(Stored items)
______

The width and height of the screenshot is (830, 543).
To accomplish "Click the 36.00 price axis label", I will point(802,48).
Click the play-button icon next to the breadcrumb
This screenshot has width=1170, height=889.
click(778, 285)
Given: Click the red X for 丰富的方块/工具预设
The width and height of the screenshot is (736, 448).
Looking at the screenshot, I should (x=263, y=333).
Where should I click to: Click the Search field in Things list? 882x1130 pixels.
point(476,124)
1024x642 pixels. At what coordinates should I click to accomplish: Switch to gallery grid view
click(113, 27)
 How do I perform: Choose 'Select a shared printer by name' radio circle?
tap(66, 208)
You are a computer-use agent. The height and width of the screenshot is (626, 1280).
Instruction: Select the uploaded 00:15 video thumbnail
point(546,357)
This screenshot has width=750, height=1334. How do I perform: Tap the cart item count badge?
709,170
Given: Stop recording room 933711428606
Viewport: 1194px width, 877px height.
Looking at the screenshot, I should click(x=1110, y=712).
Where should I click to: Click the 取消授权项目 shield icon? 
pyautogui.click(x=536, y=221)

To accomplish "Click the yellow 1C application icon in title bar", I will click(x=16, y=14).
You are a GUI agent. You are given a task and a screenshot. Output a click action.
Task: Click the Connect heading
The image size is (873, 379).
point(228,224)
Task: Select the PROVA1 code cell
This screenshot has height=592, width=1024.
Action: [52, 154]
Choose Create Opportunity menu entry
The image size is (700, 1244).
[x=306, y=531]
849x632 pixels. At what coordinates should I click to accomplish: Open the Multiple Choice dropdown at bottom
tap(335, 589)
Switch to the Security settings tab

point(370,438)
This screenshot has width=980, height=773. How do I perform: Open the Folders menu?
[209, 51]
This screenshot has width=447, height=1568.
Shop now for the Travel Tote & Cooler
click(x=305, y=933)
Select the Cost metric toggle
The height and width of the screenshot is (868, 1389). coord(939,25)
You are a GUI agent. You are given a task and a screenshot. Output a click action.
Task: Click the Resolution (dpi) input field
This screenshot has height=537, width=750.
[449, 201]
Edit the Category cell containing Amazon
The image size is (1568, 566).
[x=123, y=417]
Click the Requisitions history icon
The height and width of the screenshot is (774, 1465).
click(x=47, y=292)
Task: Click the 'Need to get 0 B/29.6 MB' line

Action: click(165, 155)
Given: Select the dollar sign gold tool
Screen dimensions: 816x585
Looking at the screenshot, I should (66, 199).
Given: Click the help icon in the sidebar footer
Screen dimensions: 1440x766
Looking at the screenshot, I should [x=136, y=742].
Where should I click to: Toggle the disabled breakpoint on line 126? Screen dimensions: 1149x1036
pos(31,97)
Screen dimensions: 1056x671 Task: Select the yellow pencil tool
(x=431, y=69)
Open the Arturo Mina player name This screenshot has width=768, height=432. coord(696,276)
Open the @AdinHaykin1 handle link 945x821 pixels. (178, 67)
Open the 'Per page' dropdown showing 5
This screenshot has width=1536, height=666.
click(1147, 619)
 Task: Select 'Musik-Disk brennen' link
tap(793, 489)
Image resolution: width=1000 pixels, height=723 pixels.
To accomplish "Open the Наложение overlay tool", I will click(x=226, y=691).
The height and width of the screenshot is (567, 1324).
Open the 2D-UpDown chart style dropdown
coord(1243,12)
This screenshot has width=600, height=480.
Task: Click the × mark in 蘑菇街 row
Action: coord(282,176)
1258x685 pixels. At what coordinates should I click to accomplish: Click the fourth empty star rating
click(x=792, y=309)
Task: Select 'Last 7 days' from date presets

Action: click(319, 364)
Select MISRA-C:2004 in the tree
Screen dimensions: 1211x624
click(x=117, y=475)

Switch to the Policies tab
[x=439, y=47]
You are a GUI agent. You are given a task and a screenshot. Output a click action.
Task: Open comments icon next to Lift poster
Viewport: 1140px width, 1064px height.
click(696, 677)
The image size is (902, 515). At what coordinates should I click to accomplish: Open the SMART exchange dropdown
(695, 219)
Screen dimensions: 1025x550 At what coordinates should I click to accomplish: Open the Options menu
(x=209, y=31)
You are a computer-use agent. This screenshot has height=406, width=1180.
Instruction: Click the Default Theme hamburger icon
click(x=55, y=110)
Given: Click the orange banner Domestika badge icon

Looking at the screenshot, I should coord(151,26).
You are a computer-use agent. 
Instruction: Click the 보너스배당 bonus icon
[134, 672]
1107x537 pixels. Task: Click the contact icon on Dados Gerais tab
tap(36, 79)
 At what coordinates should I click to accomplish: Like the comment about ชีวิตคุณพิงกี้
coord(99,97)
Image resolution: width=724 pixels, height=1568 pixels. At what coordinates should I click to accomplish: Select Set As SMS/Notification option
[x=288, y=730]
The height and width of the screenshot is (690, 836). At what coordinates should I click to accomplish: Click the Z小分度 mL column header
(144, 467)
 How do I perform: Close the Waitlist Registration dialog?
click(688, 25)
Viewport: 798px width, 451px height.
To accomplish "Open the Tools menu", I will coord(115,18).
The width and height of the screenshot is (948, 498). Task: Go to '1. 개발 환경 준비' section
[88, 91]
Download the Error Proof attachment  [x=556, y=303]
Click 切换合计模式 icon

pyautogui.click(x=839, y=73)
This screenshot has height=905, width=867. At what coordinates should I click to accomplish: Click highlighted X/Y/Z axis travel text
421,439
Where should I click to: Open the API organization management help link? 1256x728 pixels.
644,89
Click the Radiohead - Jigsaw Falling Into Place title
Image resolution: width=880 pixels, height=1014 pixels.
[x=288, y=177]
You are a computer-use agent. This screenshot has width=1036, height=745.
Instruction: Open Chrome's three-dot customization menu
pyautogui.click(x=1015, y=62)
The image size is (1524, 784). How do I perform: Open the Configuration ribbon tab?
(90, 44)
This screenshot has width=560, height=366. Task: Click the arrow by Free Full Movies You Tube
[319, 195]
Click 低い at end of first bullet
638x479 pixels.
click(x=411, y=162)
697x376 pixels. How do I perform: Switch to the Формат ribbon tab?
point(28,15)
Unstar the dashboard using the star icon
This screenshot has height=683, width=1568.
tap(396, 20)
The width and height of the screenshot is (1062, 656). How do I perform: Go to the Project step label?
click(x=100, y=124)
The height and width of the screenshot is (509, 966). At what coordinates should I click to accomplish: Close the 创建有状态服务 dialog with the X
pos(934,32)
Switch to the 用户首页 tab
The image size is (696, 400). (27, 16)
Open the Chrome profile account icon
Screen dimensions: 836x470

______

- [The problem]: Each line of the entries that contains "computer" counts once; state the total as a bare number.

- [Answer for this exercise]: 4